When Your Verify Script Becomes the Bottleneck

TL;DR

A verify script is supposed to preserve confidence, not consume the day. When the command grows past an hour, the answer is not to weaken it. Refactor it like production code: measure first, split it into gates, cache repeated reads and scans, add timing, support safe partial diagnostics, and ensure any resume path proves freshness before reusing evidence. The full verify command should remain the final authority.

The first version of a verify: script usually feels clean. It runs the checks you care about. It gives you one command to trust. It turns “the model said it fixed it” into “the system still behaves the way we said it should behave.”

That is the right instinct. But then the project grows.

The script starts checking documentation readiness, package freshness, runtime evidence, dependency governance, workflow safety, UI proof, source-input freshness, external blockers, schema compatibility, and regression coverage. Each check is reasonable. Each one protects something real.

Then one day, the command takes more than an hour.

At that point, the verifier has a new failure mode: people stop running it.

That is dangerous because the slow verifier is still carrying product knowledge. It knows which warnings are blocking, which artifacts are stale, and which evidence can be trusted. The fix is not to delete checks, hide failures, or turn blocking issues into warnings. That makes the command faster by making it less honest.

The better fix is to treat the verifier as a product.

Start with measurement. Capture a cold baseline before changing behavior. How long did the full run take? Which gates existed? How many recursive scans happened? How often did you parse the same JSON files, hash the same inputs, or spawn nested PowerShell processes? If you do not measure first, you are guessing.

Next, modularize the script.
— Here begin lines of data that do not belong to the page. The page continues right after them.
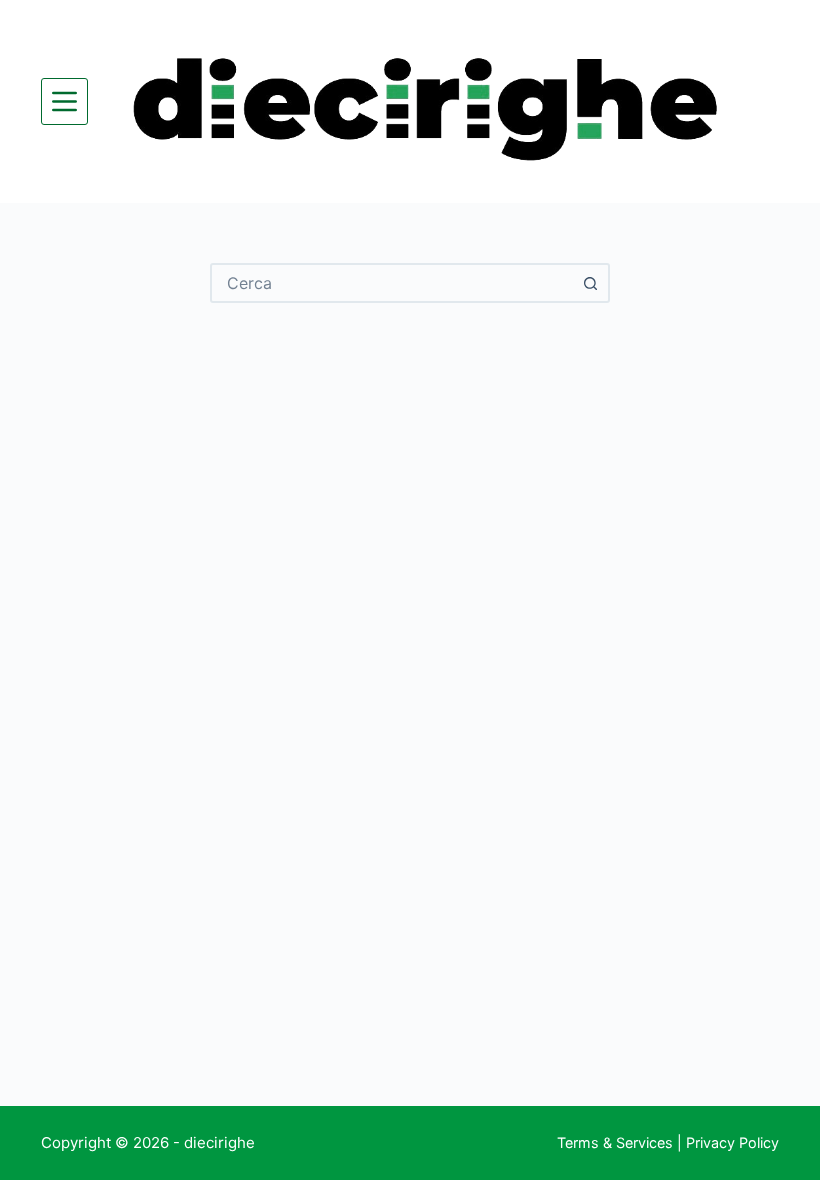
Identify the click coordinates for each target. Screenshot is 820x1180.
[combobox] (392, 283)
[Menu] (64, 101)
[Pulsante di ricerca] (590, 283)
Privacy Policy (732, 1142)
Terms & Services (615, 1142)
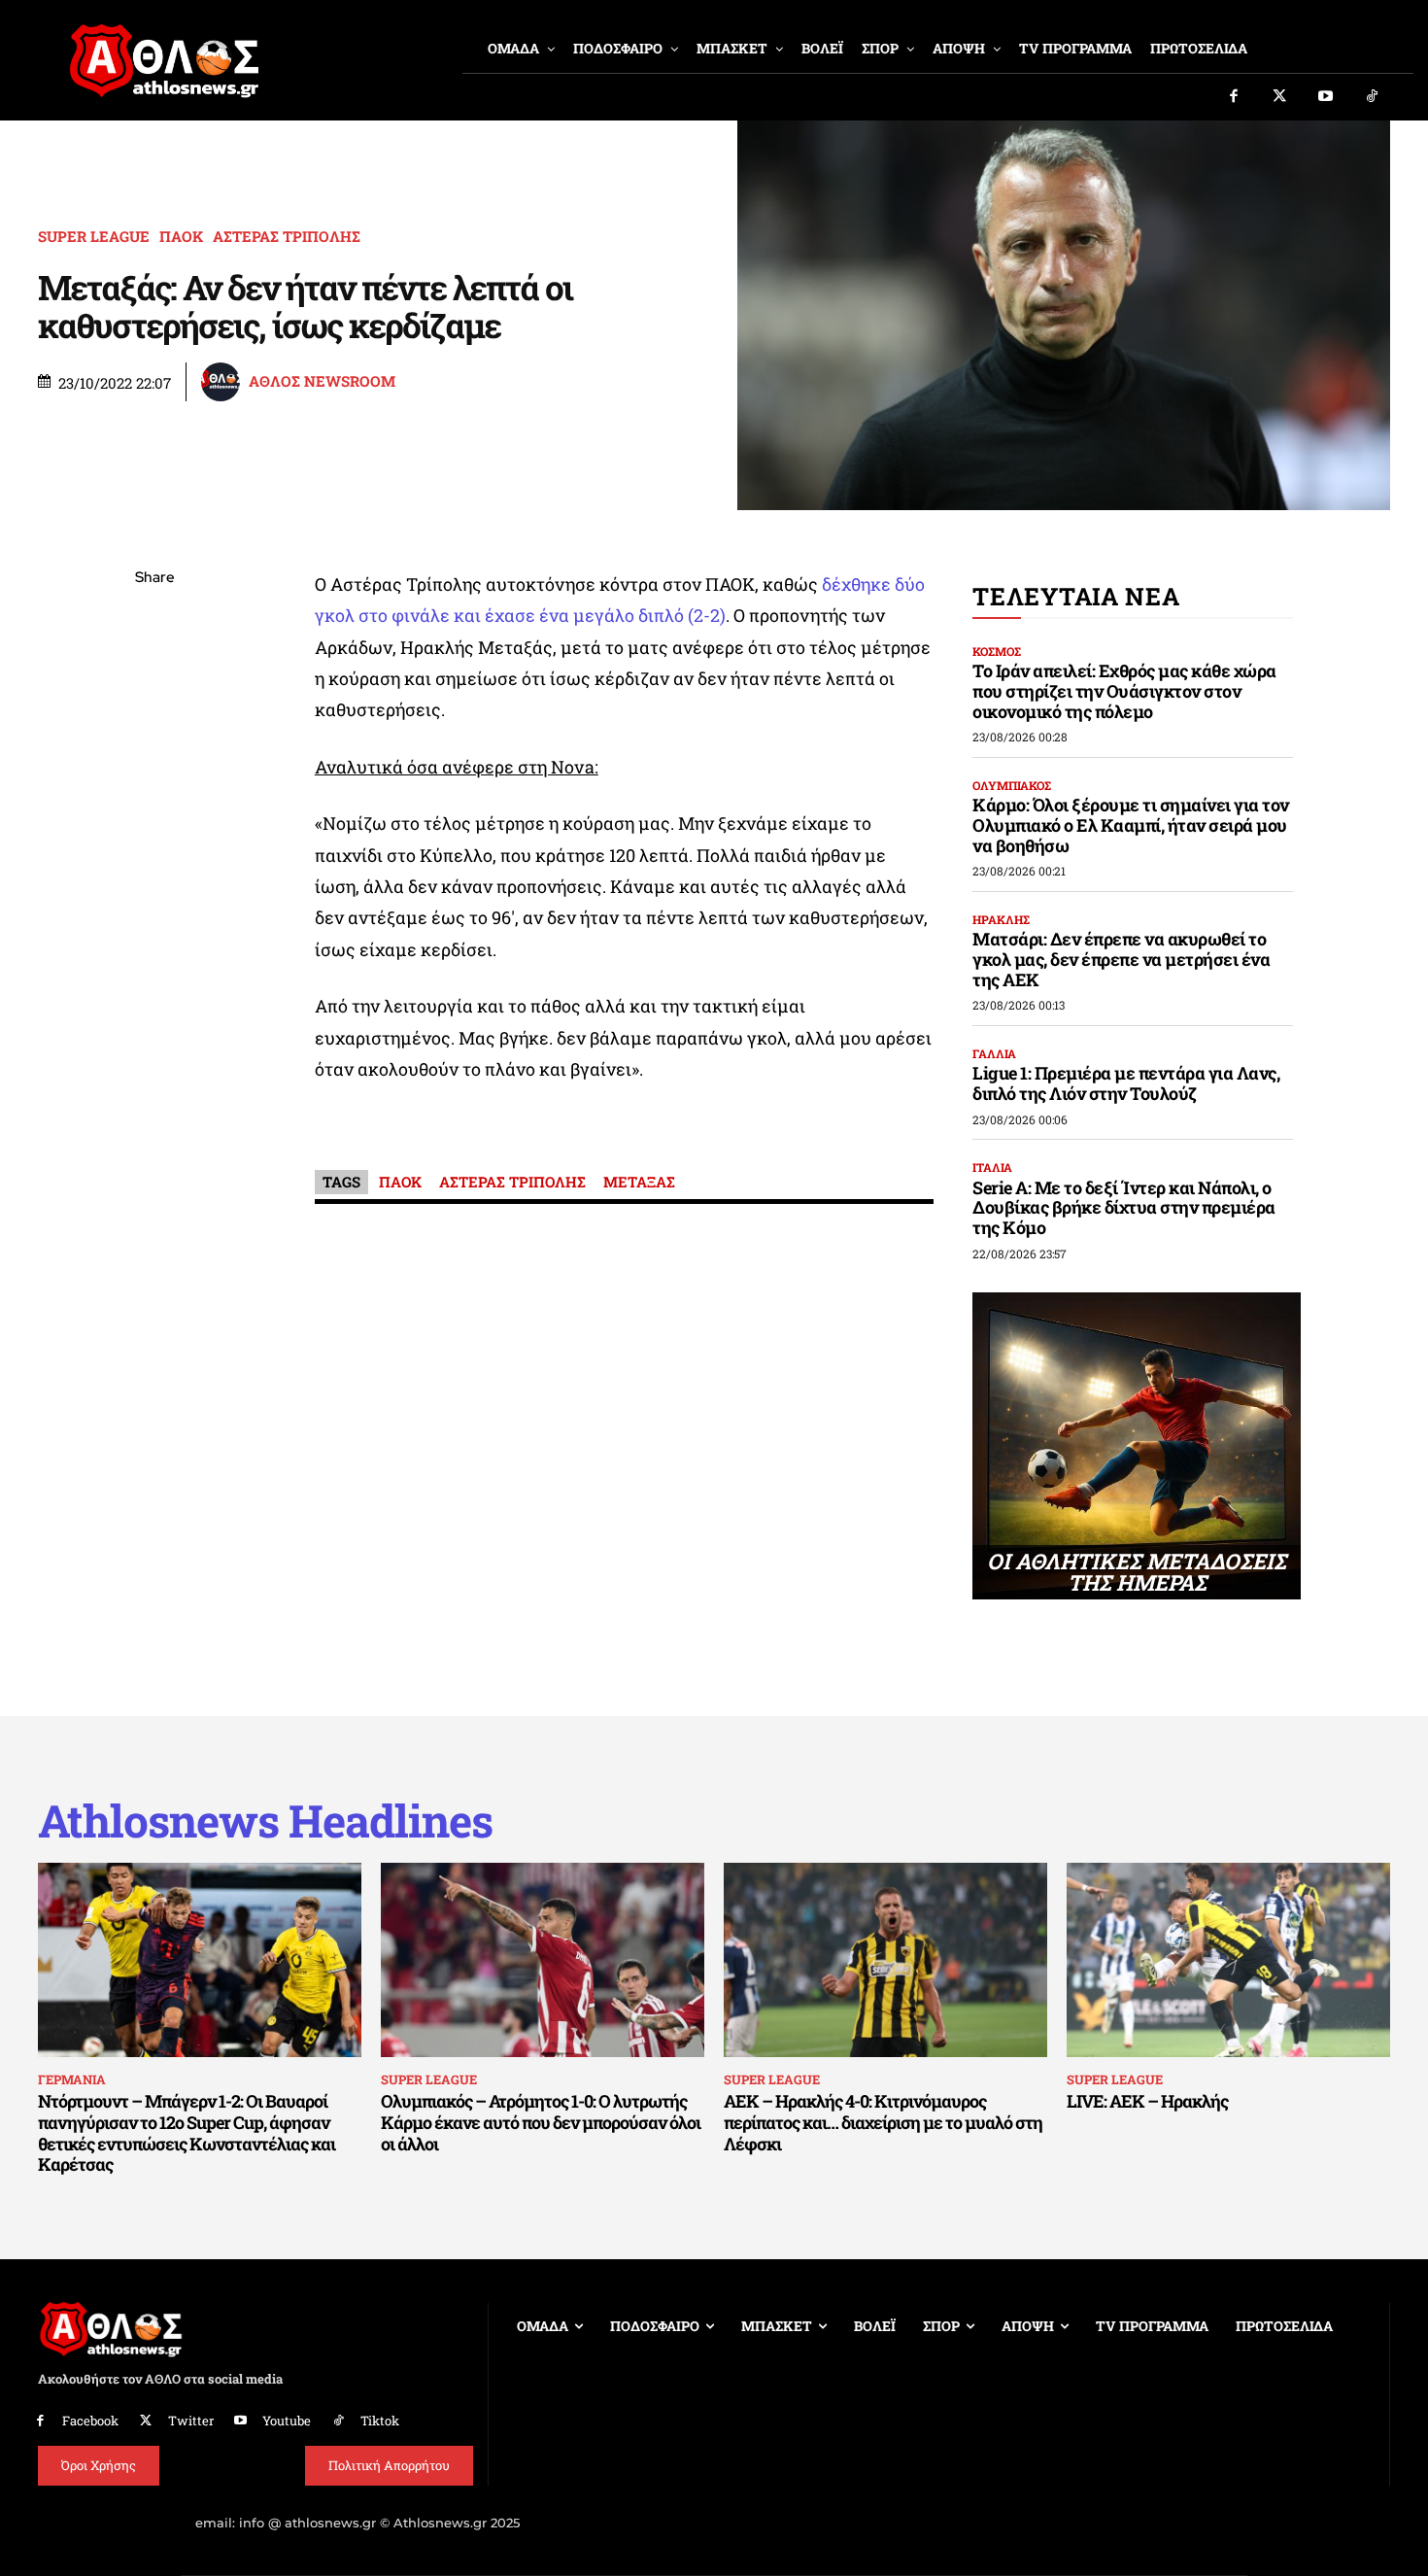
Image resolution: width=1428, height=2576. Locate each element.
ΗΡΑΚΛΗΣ (1001, 919)
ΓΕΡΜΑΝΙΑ (72, 2079)
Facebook (90, 2420)
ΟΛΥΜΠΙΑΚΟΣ (1011, 785)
The top-level command should become an orchestrator, not a thousand-line bag of gate logic. Each gate should have one job: return a normalized result, declare its source inputs, and report its timing. The final report can still preserve the same fields, formulas, and readiness semantics.
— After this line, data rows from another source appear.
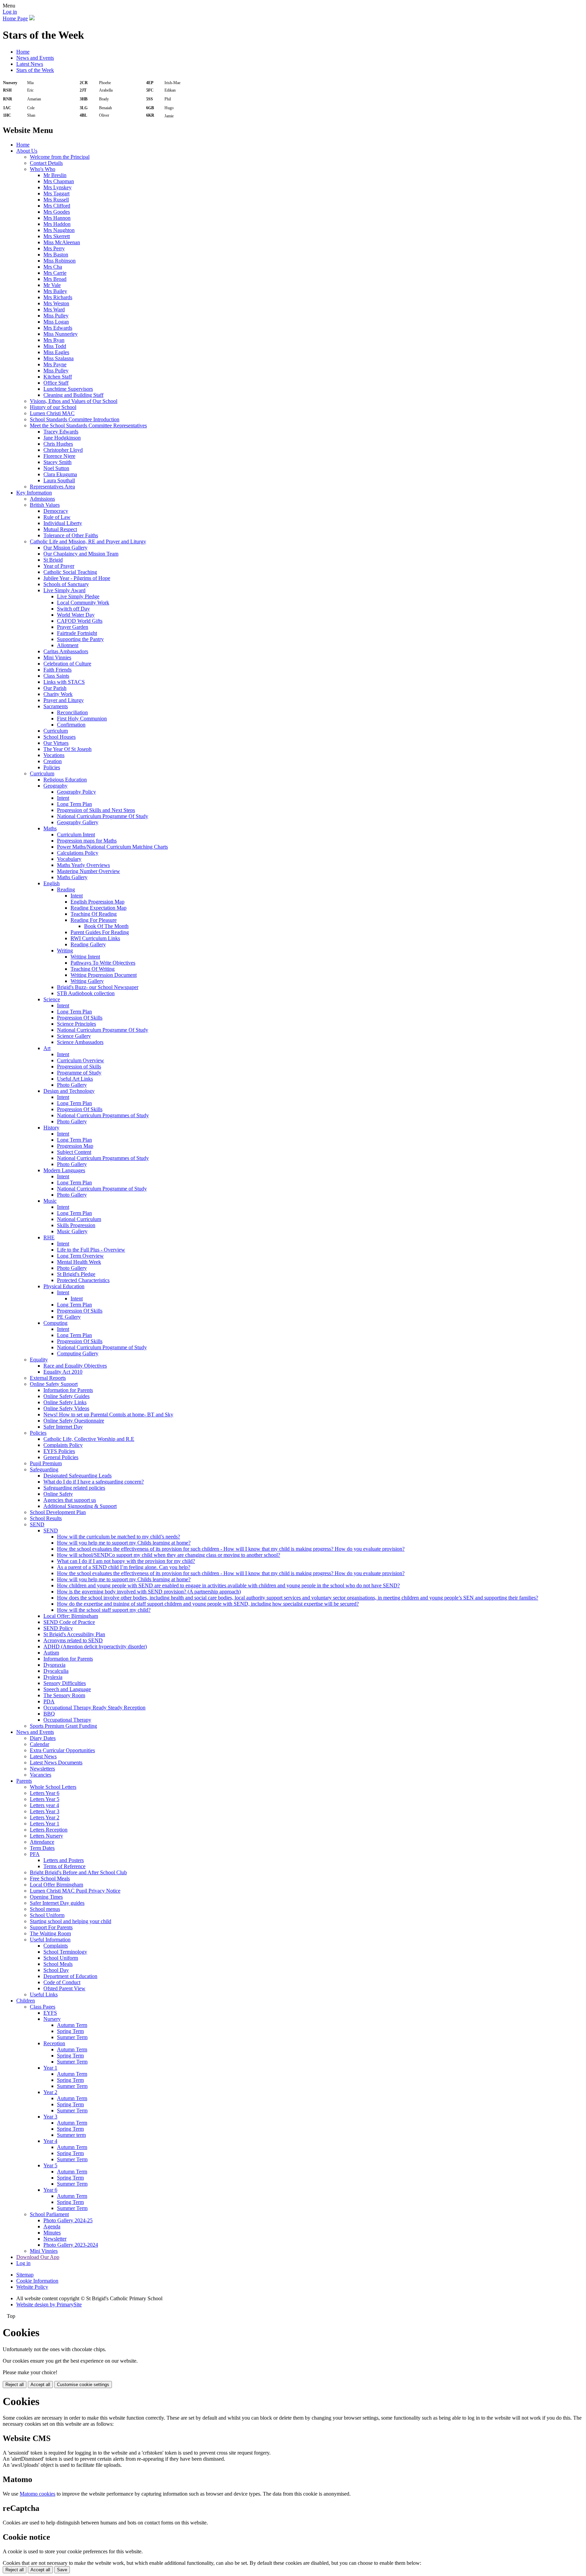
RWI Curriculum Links (95, 938)
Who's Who (42, 169)
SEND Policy (58, 1628)
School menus (45, 1909)
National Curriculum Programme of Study (102, 1189)
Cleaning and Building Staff (73, 395)
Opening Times (46, 1897)
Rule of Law (57, 517)
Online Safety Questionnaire (73, 1420)
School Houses (59, 737)
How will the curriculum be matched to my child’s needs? (118, 1536)
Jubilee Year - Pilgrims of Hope (76, 578)
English (51, 883)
Then add a real cache. Most verifier slowness is repeated work: reading the same files, walking the same directories, parsing the same package files, hashing the same evidence, and rechecking the same workflows. A process-local cache does not weaken the verifier. It just prevents the verifier from proving the same fact 10 times in a single run.

The next improvement is diagnostic partial runs. After changing one area, you should be able to run only the relevant gate and its dependencies, rather than the whole suite. But partial runs must stay honest. They should write partial artifacts. They should never refresh the canonical final report. They should never claim release readiness.

Resume support follows the same rule. Reusing a previous gate artifact is fine only when freshness is proven: the same relevant source inputs, the same verifier fingerprint, the same toolchain assumptions, the same Git state, and fresh dependency artifacts. If any of that changed, rerun the gate.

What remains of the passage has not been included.